Montecitorio, Giorgia Meloni: “Su Cutro falsità sul governo, e sulla guerra noi sempre al fianco di Kiev”

Montecitorio, Giorgia Meloni: “Su Cutro falsità sul governo, e sulla guerra noi sempre al fianco di Kiev”

Montecitorio, Giorgia Meloni: “Su Cutro falsità sul governo, e sulla guerra noi sempre al fianco di Kiev”


Battibecco con il M5S e il leader Giuseppe Conte, battibecco pure con Angelo Bonelli sulla siccità, dopo che il leader dei Verdi aveva mostrato in aula alla Camera i sassi dell’Adige in secca: la premier, "Non sono Mosè, non l’ho prosciugato io il fiume”

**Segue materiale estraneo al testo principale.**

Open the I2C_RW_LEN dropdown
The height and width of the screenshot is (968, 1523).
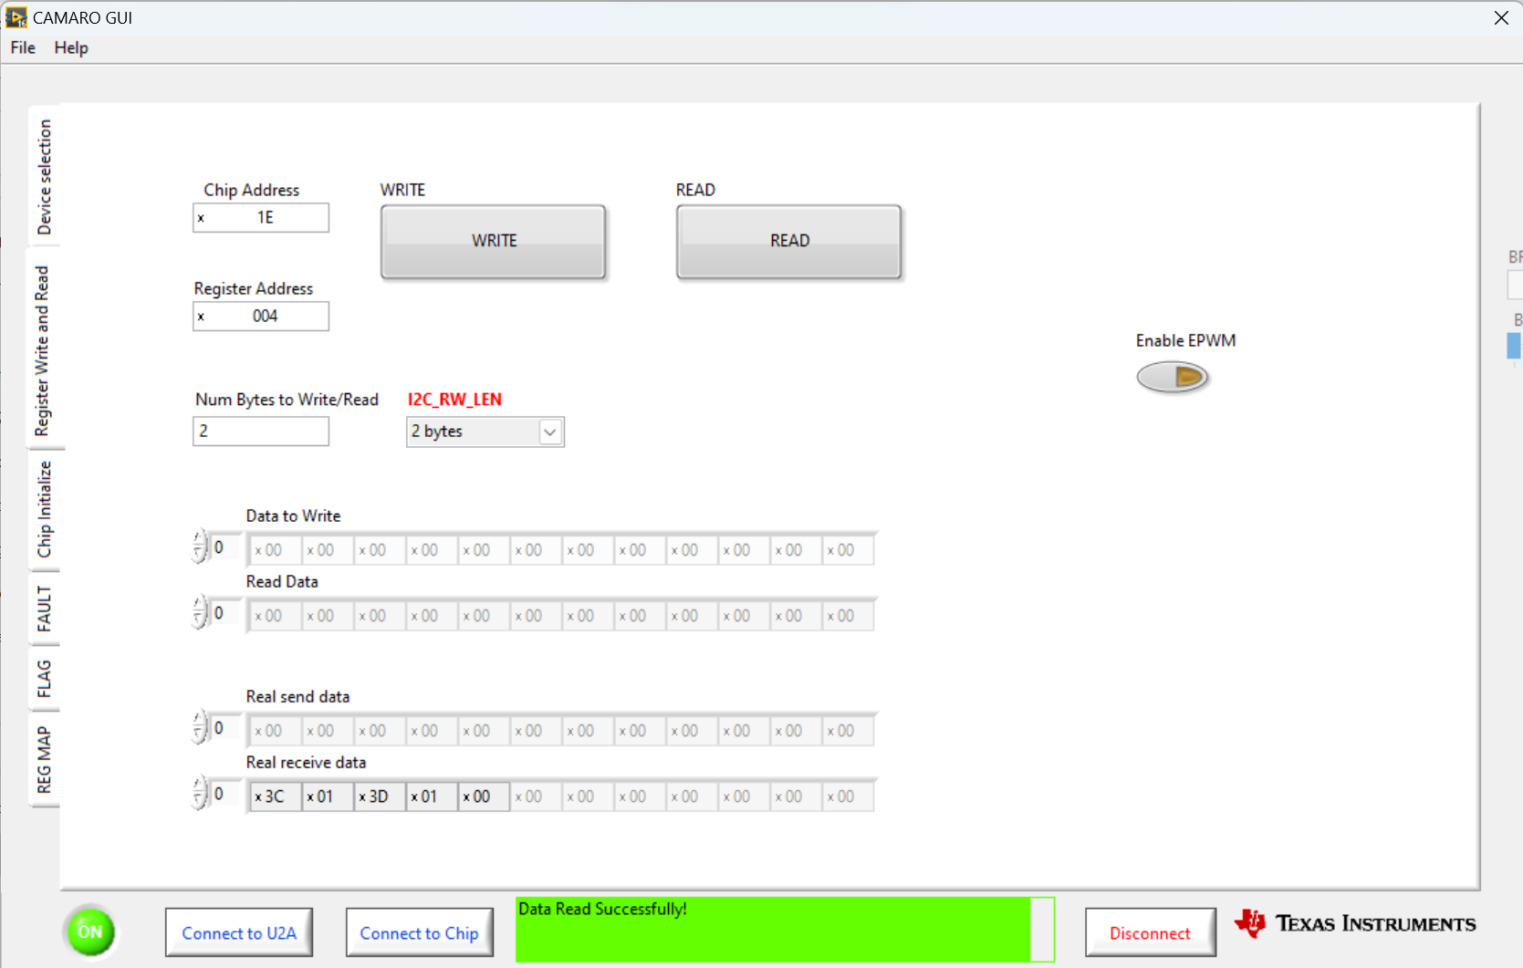[548, 432]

"Tante falsità". È una Giorgia Meloni perentoria, quella che replica alla Camera dopo le comunicazioni rese ieri in Senato, in previsione del Consiglio europeo di questo fine settimana. I temi più caldi restano ancora quelli della tragedia di Cutro, a quasi 20 giorni dalla sciagura che è costata la vita ad oltre 80 persone, su cui la premier spedisce nuovamente al mittente le accuse delle opposizioni. E la previsione di nuovi aiuti all'Ucraina, su cui invece Meloni deve ribattere al Movimento 5 Stelle di Giuseppe Conte, ma anche guardarsi da qualche distinguo interno alla sua maggioranza.


I migranti

Sul primo punto, i migranti, attacca la presidente del Consiglio, "ho sentito una grande quantità di cose false in questo dibattito, e la considero una buona notizia: quando si ha bisogno di dire cose non vere evidentemente non si ha molto da dire". Come governo, torna a spiegare, "abbiamo raccontato quanto è accaduto a Cutro minuto per minuto, ma si continua a dire implicitamente che il governo non avrebbe salvato queste persone per mancanza di volontà. In uno Stato di diritto i colpevoli li stabiliscono le prove. Ai colleghi sfugge che dall'inizio del mio mandato l'Italia ha salvato 36.500 persone in mare, e siamo stati lasciati da soli a fare questo lavoro e raccontare, di fronte a questo sforzo, che lasceremmo bambini morire è una calunnia nei confronti dello Stato italiano, e delle forze dell'ordine che stanno facendo sacrifici enormi".


L’opposizione

Le stilettate all'opposizione sul tema-immigrazione non sono finite: l'unico modo possibile di impedire che tragedie come quelle di Cutro, dice, "è fermare le partenze illegali, ed è quello che il governo sta cercando di fare con un piano articolato rispetto al quale non mi sono chiare le alternative proposte". E anche sulla questione Ucraina i toni sono accesi: sul punto chiaramente è sempre il M5S il rivale più agguerrito. A Elisa Scutellà, che in replica aveva chiesto all’esecutivo di fermarsi, Meloni replica così: "Bisognerebbe dirlo a Putin. Vorrei sentire, se si parla di pace, se si è disposti a concedere dei territori e come. Non si può consentire l'invasione dell'Ucraina e se noi ci fermiamo la consentiamo. Pensate che a qualcuno piaccia la guerra? La situazione è più complessa di quanto dice la propaganda".


Conte

Ma Giuseppe Conte, in controreplica, non si lascia sfuggire l'occasione di controbattere: "Prendiamo atto dello schietto appoggio di Meloni alla lobby delle armi, e l'inflessibilità nell'ignorare le grida di dolore di famiglie e imprese. La faccia ce la mette, ma è una faccia di bronzo" ironizza il leader del M5S, che ricorda come il suo gruppo, un anno fa, diede inizialmente l'ok al primo invio di armi all'Ucraina a scopo difensivo. Dopo 12 mesi però "possiamo dire che i limiti all'invio di armi posti un anno fa sono stati traditi, dal governo Draghi e da questo che ne è una brutta copia: le armi da difensive sono diventate offensive, e la fornitura avviene tutt'altro che gratuitamente. Se questo non è il momento della pace, qual è, e chi lo decide?".


La replica

Insomma, oggi la replica di Giorgia Meloni al dibattito della Camera è virata subito sul registro dello scontro con le opposizioni, praticamente su ogni argomento del prossimo Consiglio europeo. Migranti, in primo luogo, ma anche la siccità, il Mes, e il sostegno all'Ucraina. Tema quest'ultimo, su cui però le polemiche rischiano di essere anche interne alla coalizione: nessun ministro della Lega è presente per tutta la prima ora del dibattito alla Camera, poi si avvicenderanno Valditara e Calderoli. Abbastanza per provocare le osservazioni delle opposizioni, che, ricordando anche le parole di ieri del capogruppo leghista Romeo, parlano di maggioranza spaccata.